──────── Records to use ────────

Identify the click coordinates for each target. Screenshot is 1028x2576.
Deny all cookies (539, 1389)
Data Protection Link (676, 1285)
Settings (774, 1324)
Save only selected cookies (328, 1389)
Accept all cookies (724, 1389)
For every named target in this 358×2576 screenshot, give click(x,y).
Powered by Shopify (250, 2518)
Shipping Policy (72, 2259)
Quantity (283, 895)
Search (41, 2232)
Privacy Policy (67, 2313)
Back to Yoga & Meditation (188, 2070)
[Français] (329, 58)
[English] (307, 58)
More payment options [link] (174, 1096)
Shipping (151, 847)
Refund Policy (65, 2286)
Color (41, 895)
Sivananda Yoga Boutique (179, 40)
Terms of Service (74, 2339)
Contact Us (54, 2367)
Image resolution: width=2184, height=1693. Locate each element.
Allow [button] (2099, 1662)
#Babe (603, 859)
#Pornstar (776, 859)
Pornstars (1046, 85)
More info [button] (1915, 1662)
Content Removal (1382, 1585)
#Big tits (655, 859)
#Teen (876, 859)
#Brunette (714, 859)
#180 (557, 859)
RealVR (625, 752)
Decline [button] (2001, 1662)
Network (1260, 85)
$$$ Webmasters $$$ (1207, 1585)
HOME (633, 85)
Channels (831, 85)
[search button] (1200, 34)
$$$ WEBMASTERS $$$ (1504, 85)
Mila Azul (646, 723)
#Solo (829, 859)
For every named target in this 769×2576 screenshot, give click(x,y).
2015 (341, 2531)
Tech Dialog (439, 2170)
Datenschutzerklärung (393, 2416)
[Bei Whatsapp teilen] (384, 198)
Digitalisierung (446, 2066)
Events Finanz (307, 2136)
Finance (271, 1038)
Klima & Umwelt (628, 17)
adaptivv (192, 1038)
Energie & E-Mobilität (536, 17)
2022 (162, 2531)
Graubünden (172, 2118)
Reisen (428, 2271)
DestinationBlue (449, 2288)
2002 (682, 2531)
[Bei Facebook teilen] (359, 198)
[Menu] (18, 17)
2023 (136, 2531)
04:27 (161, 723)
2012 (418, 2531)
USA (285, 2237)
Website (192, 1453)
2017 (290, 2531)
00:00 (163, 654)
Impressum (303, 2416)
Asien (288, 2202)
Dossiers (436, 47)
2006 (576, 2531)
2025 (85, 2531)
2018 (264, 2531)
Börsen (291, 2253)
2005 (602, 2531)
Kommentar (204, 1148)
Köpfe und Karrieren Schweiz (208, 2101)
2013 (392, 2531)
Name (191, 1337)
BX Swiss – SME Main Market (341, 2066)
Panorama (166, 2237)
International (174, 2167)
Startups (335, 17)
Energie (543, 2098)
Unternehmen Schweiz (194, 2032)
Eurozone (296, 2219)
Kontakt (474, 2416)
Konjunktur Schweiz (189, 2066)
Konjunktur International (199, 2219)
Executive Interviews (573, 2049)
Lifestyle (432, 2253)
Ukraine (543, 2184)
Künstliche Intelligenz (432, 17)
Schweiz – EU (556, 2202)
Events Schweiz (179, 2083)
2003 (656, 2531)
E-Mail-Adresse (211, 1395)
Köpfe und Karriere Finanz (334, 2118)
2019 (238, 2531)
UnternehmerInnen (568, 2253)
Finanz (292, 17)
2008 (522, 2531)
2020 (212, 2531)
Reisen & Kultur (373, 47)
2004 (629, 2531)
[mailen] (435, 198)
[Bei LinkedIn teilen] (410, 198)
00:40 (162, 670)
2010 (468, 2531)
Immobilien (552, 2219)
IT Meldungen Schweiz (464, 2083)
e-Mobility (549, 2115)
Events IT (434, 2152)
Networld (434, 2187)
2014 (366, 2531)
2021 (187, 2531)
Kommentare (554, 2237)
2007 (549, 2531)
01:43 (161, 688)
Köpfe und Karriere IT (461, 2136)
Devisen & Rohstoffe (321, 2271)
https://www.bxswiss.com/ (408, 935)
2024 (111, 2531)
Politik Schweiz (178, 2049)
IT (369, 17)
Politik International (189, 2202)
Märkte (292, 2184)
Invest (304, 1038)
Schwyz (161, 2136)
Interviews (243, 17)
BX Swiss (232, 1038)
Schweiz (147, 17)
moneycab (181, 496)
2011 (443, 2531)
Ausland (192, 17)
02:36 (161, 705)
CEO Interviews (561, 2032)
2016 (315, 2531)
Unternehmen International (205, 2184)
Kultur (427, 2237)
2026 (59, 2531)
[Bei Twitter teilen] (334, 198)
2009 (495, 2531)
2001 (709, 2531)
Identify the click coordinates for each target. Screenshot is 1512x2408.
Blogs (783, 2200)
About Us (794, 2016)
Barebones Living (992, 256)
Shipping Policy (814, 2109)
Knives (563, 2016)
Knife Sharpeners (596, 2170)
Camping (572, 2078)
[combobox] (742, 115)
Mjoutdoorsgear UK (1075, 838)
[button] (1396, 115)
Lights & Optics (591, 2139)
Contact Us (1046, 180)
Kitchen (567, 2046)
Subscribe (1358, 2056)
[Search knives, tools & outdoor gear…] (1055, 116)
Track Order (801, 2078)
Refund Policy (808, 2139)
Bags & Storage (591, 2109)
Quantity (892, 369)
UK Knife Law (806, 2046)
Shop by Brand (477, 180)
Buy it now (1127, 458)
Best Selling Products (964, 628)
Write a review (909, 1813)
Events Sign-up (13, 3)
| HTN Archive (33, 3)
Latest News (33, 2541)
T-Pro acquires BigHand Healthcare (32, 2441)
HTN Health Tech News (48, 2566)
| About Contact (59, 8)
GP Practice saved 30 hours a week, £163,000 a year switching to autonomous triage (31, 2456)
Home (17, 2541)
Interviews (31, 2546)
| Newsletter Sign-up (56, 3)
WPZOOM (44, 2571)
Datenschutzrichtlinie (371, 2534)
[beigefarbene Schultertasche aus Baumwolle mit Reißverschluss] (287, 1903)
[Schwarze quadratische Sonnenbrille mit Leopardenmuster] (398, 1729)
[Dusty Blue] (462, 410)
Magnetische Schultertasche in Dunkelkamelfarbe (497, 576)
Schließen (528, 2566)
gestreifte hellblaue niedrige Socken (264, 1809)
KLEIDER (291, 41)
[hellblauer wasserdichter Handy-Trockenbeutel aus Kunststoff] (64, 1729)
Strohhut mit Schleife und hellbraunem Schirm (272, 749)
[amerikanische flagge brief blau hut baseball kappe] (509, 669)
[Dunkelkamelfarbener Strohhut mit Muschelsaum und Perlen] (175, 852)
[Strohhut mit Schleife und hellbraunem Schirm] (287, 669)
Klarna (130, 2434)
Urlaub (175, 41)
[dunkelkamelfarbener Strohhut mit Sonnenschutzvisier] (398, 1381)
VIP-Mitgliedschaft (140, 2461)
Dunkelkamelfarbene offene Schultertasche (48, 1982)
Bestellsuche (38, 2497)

────────

- Brief -
Please retype each entry above exactly as it is written.

- Answer space -
Identify the click coordinates for each target. Screenshot is 1028x2576.
Deny all cookies (539, 1389)
Data Protection Link (676, 1285)
Settings (774, 1324)
Save only selected cookies (328, 1389)
Accept all cookies (724, 1389)
For every named target in this 358×2576 screenshot, give click(x,y).
Powered by Shopify (250, 2518)
Shipping Policy (72, 2259)
Quantity (283, 895)
Search (41, 2232)
Privacy Policy (67, 2313)
Back to Yoga & Meditation (188, 2070)
[Français] (329, 58)
[English] (307, 58)
More payment options [link] (174, 1096)
Shipping (151, 847)
Refund Policy (65, 2286)
Color (41, 895)
Sivananda Yoga Boutique (179, 40)
Terms of Service (74, 2339)
Contact Us (54, 2367)
Image resolution: width=2184, height=1693. Locate each element.
Allow [button] (2099, 1662)
#Babe (603, 859)
#Pornstar (776, 859)
Pornstars (1046, 85)
More info [button] (1915, 1662)
Content Removal (1382, 1585)
#Big tits (655, 859)
#Teen (876, 859)
#Brunette (714, 859)
#180 (557, 859)
RealVR (625, 752)
Decline [button] (2001, 1662)
Network (1260, 85)
$$$ Webmasters $$$ (1207, 1585)
HOME (633, 85)
Channels (831, 85)
[search button] (1200, 34)
$$$ WEBMASTERS $$$ (1504, 85)
Mila Azul (646, 723)
#Solo (829, 859)
For every named target in this 769×2576 screenshot, give click(x,y).
2015 (341, 2531)
Tech Dialog (439, 2170)
Datenschutzerklärung (393, 2416)
[Bei Whatsapp teilen] (384, 198)
Digitalisierung (446, 2066)
Events Finanz (307, 2136)
Finance (271, 1038)
Klima & Umwelt (628, 17)
adaptivv (192, 1038)
Energie & E-Mobilität (536, 17)
2022 (162, 2531)
Graubünden (172, 2118)
Reisen (428, 2271)
DestinationBlue (449, 2288)
2002 (682, 2531)
[Bei Facebook teilen] (359, 198)
[Menu] (18, 17)
2023 (136, 2531)
04:27 (161, 723)
2012 (418, 2531)
USA (285, 2237)
Website (192, 1453)
2017 (290, 2531)
00:00 (163, 654)
Impressum (303, 2416)
Asien (288, 2202)
Dossiers (436, 47)
2006 (576, 2531)
2025 (85, 2531)
2018 (264, 2531)
Börsen (291, 2253)
2005 (602, 2531)
Kommentar (204, 1148)
Köpfe und Karrieren Schweiz (208, 2101)
2013 (392, 2531)
Name (191, 1337)
BX Swiss – SME Main Market (341, 2066)
Panorama (166, 2237)
International (174, 2167)
Startups (335, 17)
Energie (543, 2098)
Unternehmen Schweiz (194, 2032)
Eurozone (296, 2219)
Kontakt (474, 2416)
Konjunktur Schweiz (189, 2066)
Konjunktur International (199, 2219)
Executive Interviews (573, 2049)
Lifestyle (432, 2253)
Ukraine (543, 2184)
Künstliche Intelligenz (432, 17)
Schweiz – EU (556, 2202)
Events Schweiz (179, 2083)
2003 (656, 2531)
E-Mail-Adresse (211, 1395)
Köpfe und Karriere Finanz (334, 2118)
2019 (238, 2531)
UnternehmerInnen (568, 2253)
Finanz (292, 17)
2008 (522, 2531)
2020 (212, 2531)
Reisen & Kultur (373, 47)
2004 (629, 2531)
[mailen] (435, 198)
[Bei LinkedIn teilen] (410, 198)
00:40 (162, 670)
2010 (468, 2531)
Immobilien (552, 2219)
IT Meldungen Schweiz (464, 2083)
e-Mobility (549, 2115)
Events IT (434, 2152)
Networld (434, 2187)
2014 (366, 2531)
2021 (187, 2531)
Kommentare (554, 2237)
2007 (549, 2531)
01:43 (161, 688)
Köpfe und Karriere IT (461, 2136)
Devisen & Rohstoffe (321, 2271)
https://www.bxswiss.com/ (408, 935)
2024 (111, 2531)
Politik Schweiz (178, 2049)
IT (369, 17)
Politik International (189, 2202)
Märkte (292, 2184)
Invest (304, 1038)
Schwyz (161, 2136)
Interviews (243, 17)
BX Swiss (232, 1038)
Schweiz (147, 17)
moneycab (181, 496)
2011 (443, 2531)
Ausland (192, 17)
02:36 (161, 705)
CEO Interviews (561, 2032)
2016 (315, 2531)
Unternehmen International (205, 2184)
Kultur (427, 2237)
2026 (59, 2531)
[Bei Twitter teilen] (334, 198)
2009 (495, 2531)
2001 (709, 2531)
Identify the click coordinates for each target. Screenshot is 1512x2408.
Blogs (783, 2200)
About Us (794, 2016)
Barebones Living (992, 256)
Shipping Policy (814, 2109)
Knives (563, 2016)
Knife Sharpeners (596, 2170)
Camping (572, 2078)
[combobox] (742, 115)
Mjoutdoorsgear UK (1075, 838)
[button] (1396, 115)
Lights & Optics (591, 2139)
Contact Us (1046, 180)
Kitchen (567, 2046)
Subscribe (1358, 2056)
[Search knives, tools & outdoor gear…] (1055, 116)
Track Order (801, 2078)
Refund Policy (808, 2139)
Bags & Storage (591, 2109)
Quantity (892, 369)
UK Knife Law (806, 2046)
Shop by Brand (477, 180)
Buy it now (1127, 458)
Best Selling Products (964, 628)
Write a review (909, 1813)
Events Sign-up (13, 3)
| HTN Archive (33, 3)
Latest News (33, 2541)
T-Pro acquires BigHand Healthcare (32, 2441)
HTN Health Tech News (48, 2566)
| About Contact (59, 8)
GP Practice saved 30 hours a week, £163,000 a year switching to autonomous triage (31, 2456)
Home (17, 2541)
Interviews (31, 2546)
| Newsletter Sign-up (56, 3)
WPZOOM (44, 2571)
Datenschutzrichtlinie (371, 2534)
[beigefarbene Schultertasche aus Baumwolle mit Reißverschluss] (287, 1903)
[Schwarze quadratische Sonnenbrille mit Leopardenmuster] (398, 1729)
[Dusty Blue] (462, 410)
Magnetische Schultertasche in Dunkelkamelfarbe (497, 576)
Schließen (528, 2566)
gestreifte hellblaue niedrige Socken (264, 1809)
KLEIDER (291, 41)
[hellblauer wasserdichter Handy-Trockenbeutel aus Kunststoff] (64, 1729)
Strohhut mit Schleife und hellbraunem Schirm (272, 749)
[amerikanische flagge brief blau hut baseball kappe] (509, 669)
[Dunkelkamelfarbener Strohhut mit Muschelsaum und Perlen] (175, 852)
[Strohhut mit Schleife und hellbraunem Schirm] (287, 669)
Klarna (130, 2434)
Urlaub (175, 41)
[dunkelkamelfarbener Strohhut mit Sonnenschutzvisier] (398, 1381)
VIP-Mitgliedschaft (140, 2461)
Dunkelkamelfarbene offene Schultertasche (48, 1982)
Bestellsuche (38, 2497)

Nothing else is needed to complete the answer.